**TASK TO CARRY OUT**.
Read the lines of the data below and retrieve those with "give".

BEGIN RECORDS FOR PROCESSING

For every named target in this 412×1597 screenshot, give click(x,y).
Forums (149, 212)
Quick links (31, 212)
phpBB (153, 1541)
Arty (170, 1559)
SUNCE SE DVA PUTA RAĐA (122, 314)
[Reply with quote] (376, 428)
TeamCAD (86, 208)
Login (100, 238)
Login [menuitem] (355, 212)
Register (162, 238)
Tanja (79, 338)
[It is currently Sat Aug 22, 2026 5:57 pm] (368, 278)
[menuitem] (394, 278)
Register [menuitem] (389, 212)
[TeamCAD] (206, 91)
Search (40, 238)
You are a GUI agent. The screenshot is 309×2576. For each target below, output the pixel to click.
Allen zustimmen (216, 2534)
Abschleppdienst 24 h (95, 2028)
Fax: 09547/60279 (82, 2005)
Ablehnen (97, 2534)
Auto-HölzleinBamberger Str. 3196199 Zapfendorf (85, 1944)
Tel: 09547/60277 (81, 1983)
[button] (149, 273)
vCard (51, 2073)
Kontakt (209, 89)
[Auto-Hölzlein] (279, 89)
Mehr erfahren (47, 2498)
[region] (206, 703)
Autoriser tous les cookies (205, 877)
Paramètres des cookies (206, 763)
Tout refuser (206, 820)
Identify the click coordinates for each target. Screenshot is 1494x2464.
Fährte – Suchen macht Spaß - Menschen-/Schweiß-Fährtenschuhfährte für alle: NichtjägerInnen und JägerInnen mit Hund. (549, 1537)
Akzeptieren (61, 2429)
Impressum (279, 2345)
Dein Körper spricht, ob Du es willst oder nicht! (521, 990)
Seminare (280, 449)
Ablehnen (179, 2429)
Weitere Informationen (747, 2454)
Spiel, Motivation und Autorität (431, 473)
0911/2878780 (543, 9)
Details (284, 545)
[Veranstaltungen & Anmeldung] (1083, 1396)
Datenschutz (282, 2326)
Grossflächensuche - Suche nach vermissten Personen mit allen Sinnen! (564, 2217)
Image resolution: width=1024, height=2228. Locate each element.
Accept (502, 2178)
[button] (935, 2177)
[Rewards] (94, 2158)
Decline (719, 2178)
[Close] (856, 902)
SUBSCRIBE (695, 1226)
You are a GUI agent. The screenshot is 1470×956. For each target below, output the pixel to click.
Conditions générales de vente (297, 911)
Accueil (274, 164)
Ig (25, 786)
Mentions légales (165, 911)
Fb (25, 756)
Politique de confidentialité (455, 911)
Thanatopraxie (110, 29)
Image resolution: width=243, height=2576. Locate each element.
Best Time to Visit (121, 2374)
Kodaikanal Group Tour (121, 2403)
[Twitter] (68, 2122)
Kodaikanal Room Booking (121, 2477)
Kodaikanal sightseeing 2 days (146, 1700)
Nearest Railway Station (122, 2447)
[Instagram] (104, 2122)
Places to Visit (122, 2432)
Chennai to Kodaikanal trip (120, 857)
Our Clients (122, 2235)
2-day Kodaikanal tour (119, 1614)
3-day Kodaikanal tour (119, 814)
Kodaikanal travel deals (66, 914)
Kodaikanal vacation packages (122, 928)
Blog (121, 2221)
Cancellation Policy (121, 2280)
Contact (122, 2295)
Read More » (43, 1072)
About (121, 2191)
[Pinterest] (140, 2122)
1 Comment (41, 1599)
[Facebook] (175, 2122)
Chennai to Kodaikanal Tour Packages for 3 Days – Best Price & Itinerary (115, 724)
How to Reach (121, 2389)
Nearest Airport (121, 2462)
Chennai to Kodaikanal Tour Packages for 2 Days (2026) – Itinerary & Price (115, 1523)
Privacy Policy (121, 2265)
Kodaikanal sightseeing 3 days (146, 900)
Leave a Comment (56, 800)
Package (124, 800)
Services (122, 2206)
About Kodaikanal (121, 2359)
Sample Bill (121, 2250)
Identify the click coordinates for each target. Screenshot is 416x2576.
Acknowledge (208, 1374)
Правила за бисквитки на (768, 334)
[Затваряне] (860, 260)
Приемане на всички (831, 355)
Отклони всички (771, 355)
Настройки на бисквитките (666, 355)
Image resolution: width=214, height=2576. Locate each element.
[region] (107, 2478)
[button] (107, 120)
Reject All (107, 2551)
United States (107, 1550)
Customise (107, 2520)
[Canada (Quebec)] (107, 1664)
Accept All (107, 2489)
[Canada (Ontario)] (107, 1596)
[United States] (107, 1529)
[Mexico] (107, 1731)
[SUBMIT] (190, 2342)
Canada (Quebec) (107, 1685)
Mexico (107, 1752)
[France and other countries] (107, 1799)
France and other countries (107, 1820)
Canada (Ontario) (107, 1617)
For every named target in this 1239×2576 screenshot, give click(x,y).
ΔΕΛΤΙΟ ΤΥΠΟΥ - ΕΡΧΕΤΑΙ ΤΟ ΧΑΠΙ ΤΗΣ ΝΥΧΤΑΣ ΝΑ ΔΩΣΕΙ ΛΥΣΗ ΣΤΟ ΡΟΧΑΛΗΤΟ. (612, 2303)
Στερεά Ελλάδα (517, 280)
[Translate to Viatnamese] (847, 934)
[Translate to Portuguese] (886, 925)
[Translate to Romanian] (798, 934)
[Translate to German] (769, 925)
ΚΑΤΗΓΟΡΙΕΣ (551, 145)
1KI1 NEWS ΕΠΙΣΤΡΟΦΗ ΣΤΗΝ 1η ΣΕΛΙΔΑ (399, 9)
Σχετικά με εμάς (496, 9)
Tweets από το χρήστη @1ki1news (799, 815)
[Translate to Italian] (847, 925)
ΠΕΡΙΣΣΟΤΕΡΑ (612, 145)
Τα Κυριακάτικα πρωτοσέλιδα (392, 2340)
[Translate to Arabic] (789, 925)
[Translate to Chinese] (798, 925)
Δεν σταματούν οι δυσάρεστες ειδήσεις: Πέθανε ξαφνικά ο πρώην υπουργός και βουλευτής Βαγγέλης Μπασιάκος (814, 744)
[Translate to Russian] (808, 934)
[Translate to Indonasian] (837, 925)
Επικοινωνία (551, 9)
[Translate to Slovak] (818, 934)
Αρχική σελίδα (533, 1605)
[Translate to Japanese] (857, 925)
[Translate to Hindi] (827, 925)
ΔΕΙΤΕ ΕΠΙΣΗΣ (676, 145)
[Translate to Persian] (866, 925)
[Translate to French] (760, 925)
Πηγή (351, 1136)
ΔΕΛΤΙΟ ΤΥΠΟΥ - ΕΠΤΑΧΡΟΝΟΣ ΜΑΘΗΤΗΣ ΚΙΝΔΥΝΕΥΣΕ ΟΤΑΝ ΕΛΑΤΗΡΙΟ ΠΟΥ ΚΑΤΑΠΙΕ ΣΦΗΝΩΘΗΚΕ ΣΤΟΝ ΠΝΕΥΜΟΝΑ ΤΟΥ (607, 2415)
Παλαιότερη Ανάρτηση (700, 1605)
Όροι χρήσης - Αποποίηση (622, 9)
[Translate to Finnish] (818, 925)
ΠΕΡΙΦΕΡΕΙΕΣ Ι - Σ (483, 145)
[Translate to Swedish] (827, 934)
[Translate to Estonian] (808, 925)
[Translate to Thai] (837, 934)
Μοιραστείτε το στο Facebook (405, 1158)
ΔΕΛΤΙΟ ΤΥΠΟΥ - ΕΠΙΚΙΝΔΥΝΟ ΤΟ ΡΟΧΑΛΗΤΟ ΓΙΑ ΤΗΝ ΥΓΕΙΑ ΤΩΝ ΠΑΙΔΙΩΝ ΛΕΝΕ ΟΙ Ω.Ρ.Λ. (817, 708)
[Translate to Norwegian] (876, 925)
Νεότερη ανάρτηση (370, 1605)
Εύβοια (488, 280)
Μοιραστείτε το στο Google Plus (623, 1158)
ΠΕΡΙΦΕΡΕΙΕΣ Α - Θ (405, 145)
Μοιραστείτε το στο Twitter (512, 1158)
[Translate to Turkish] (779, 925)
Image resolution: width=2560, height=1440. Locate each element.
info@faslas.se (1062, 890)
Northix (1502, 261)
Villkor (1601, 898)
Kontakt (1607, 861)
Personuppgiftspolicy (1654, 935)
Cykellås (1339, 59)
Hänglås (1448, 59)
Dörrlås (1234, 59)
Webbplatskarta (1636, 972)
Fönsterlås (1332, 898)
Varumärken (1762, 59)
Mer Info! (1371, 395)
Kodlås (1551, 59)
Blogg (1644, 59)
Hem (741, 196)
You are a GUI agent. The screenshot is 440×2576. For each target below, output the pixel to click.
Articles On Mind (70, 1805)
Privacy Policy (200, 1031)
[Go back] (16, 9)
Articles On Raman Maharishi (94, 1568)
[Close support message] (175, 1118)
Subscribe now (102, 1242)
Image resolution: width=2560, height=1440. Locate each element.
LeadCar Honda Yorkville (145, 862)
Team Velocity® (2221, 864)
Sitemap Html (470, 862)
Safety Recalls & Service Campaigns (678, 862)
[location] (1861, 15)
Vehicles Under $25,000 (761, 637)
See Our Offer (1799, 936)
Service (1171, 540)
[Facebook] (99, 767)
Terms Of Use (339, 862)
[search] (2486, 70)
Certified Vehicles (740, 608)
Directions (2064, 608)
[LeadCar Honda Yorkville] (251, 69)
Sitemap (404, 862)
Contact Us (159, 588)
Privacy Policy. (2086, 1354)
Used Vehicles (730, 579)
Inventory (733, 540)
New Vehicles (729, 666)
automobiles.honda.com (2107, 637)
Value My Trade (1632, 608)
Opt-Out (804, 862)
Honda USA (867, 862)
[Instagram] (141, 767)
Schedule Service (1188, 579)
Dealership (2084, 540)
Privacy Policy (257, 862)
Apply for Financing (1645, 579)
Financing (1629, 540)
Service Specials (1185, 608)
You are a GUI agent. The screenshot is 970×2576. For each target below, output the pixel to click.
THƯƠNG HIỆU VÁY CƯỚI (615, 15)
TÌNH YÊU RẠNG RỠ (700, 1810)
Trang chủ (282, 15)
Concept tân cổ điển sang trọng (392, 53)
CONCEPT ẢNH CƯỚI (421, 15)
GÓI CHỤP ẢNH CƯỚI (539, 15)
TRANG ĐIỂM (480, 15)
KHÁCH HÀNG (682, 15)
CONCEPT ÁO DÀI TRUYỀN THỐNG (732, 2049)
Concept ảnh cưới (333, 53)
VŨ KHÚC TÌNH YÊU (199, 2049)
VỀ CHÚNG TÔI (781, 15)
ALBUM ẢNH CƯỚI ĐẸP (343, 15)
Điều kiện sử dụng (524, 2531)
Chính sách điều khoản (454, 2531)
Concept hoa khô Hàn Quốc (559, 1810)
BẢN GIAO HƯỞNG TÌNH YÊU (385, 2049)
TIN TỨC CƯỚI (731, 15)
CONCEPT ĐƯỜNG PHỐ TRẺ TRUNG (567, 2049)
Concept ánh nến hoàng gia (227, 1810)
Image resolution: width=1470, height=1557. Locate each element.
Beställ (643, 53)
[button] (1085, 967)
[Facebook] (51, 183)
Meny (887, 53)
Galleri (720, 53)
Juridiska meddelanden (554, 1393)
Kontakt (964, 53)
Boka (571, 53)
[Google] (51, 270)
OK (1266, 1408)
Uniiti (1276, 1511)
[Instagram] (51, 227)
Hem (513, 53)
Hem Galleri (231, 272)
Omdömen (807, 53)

END RECORDS FOR PROCESSING

**RESPONSE TO THE TASK**.
For every named target in this 412×1597 screenshot, give click(x,y).
For every named target in this 1239×2576 screenshot, give click(x,y).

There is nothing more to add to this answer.